Turn Your Hardship into Scholarship: Lessons from the COVID-19 Pandemic

By Maria Gallardo-Williams, SoTL Faculty Fellow, Office for Faculty Excellence and Teaching Professor, Department of Chemistry

When I look back to pre-COVID times I can’t help but marvel at how naive we were about our futures as educators. At that time we had choices; we could teach online or teach in person, and it was acceptable to prefer one over the other, even to rationalize why our choice was superior to the alternative. Although we had academic continuity committees and task forces, they always seemed like a thought exercise more than an actual possibility. Thinking about having to close our doors for a week was such a far-fetched idea at the time that we had to be convinced to entertain such thoughts.

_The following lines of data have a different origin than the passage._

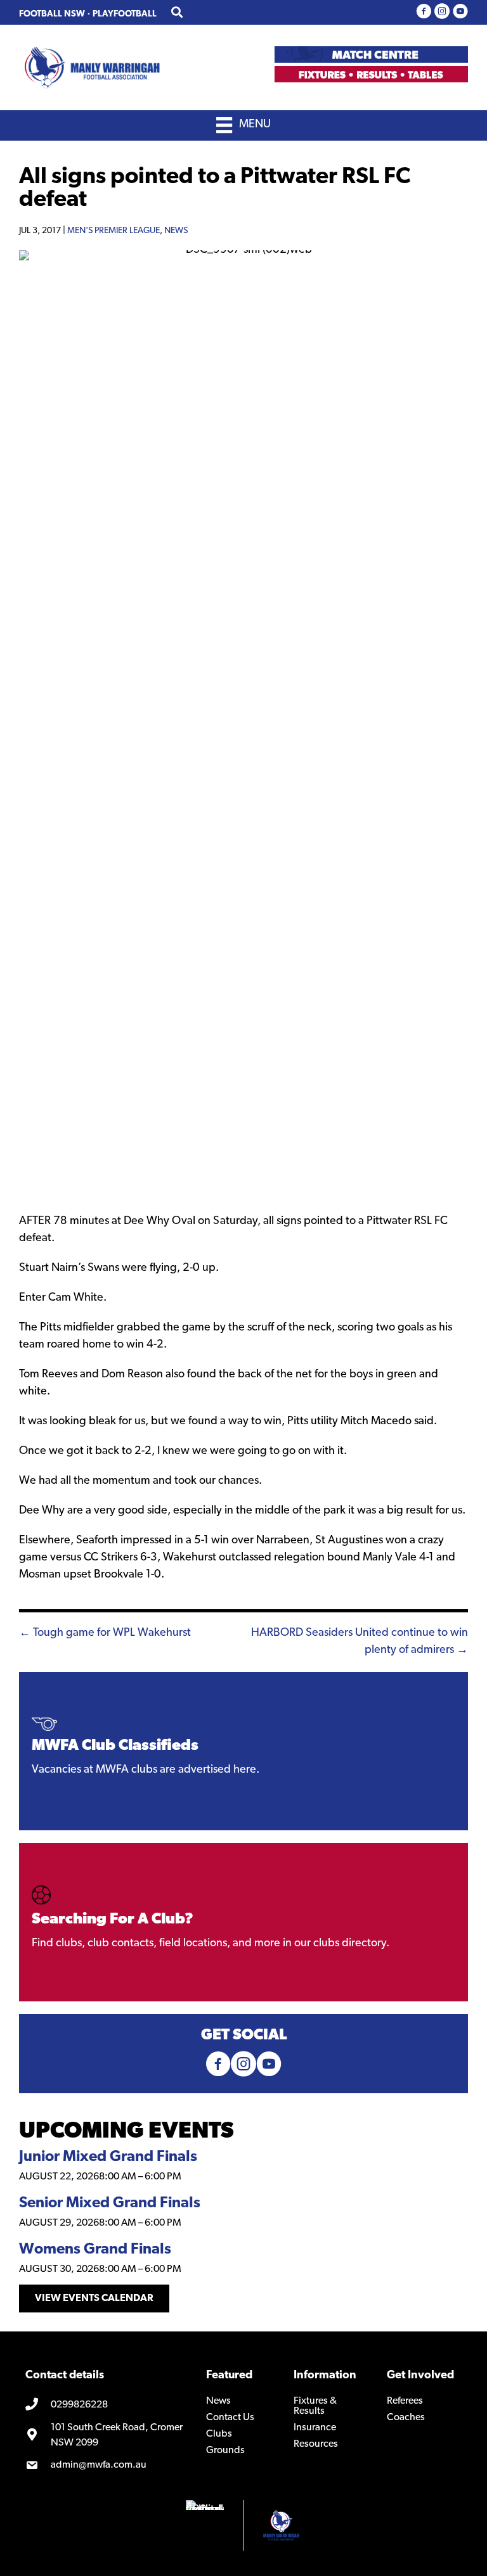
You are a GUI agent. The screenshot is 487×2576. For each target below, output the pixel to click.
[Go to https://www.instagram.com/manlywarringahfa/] (442, 12)
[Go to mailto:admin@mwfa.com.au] (106, 2466)
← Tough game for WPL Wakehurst (105, 1633)
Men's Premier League (113, 231)
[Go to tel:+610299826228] (106, 2405)
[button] (94, 2298)
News (176, 231)
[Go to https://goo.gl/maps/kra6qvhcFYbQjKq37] (106, 2435)
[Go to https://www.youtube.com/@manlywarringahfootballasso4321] (460, 12)
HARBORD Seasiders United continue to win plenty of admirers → (359, 1642)
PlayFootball (125, 14)
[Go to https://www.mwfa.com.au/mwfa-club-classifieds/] (243, 1751)
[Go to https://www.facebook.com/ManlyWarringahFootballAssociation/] (423, 12)
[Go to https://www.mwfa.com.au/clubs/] (243, 1922)
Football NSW (52, 14)
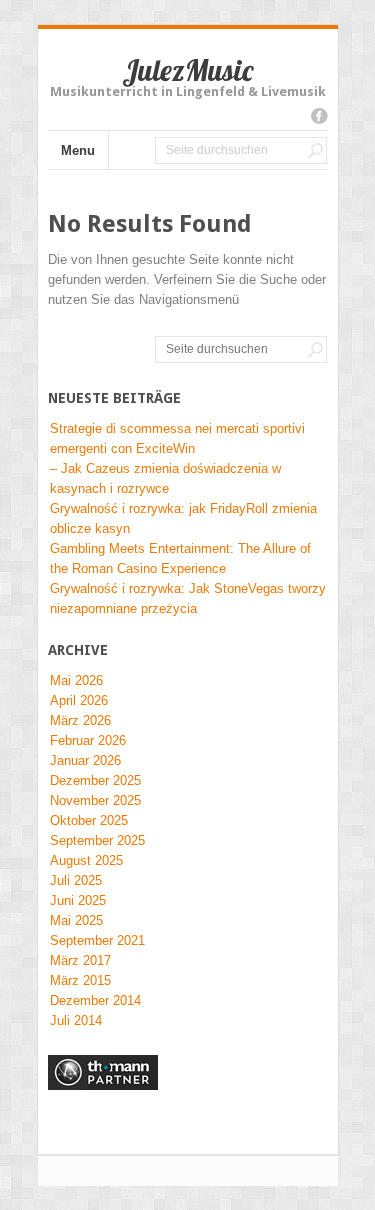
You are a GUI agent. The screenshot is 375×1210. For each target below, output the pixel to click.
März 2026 (80, 720)
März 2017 (80, 960)
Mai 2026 (76, 680)
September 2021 (97, 940)
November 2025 (95, 800)
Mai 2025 (76, 920)
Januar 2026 (85, 760)
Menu (78, 150)
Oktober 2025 (89, 820)
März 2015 (80, 980)
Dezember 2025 (95, 780)
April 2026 (79, 700)
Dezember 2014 (95, 1000)
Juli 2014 (76, 1020)
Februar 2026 (88, 740)
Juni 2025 (78, 900)
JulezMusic (187, 70)
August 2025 (86, 860)
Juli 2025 (76, 880)
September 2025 (97, 840)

All of that changed in the Spring of 2020, and as a result we (all of us, every educator on the planet, the scale of which I still struggle to comprehend) had to pivot* into some sort of online teaching and learning scenario. The range of responses was astounding. In my own Department I saw 5 lab instructors come up with 5 different ways to teach labs online, in a hurry. Each and every one of those ways contained elements that were novel and that addressed the issue in front of us. What we couldn’t imagine had happened: our teaching labs were closed and we didn’t know when we would be able to reopen them. We had to keep going, in the absence of all we knew, and we did.

Since then our lives have been turned upside down by a global, unprecedented, unforeseen event. We hoped that things would go “back to normal” for a while and then we settled down and realized that back to normal might never happen. We all changed. Not just the lab instructors in my department, but every single one of us changed and adapted. Some did it with gusto and some did it reluctantly, but we all came up with ways to overcome the distance imposed by the COVID-19 threat.

I would like you to think about the changes that you made to adapt your course to remote online delivery, and consider sharing some of those changes with the larger education community. There is value in your journey of teaching in these times. Maybe you don’t think that others will learn from it, but there is a need to know what others have done, and our unique experiences need to be reflected in the Scholarship of Teaching and Learning literature.

So, here’s an official invitation to share the outcomes of your pandemic teaching with the rest of us. Look at what you did, consider the problems you solved (your research question) and how you addressed them (your methods). Gather evidence about student outcomes and tell us how things turned out (your results and discussion). You could turn that information into a presentation for the OFE’s Teaching and Learning Symposium or an educational conference (like the upcoming Online Lilly Conference, for which we have free registrations available). You could write it up for a SoTL journal, or a discipline-specific educational journal. And, if you need help, please reach out to us. We have a yearly SoTL Institute, we share SoTL resources all year round on this blog, but we are also available for one-on-one consultations if you would like to chat with one of us. It’s time to share what we learned and to build the body of knowledge that will result from this disruption to the educational system. Don’t miss the opportunity to be a part of that movement.

*I would like to officially petition for the removal of the word pivot from our lexicon, never to be used again to avoid triggering educators all over the world.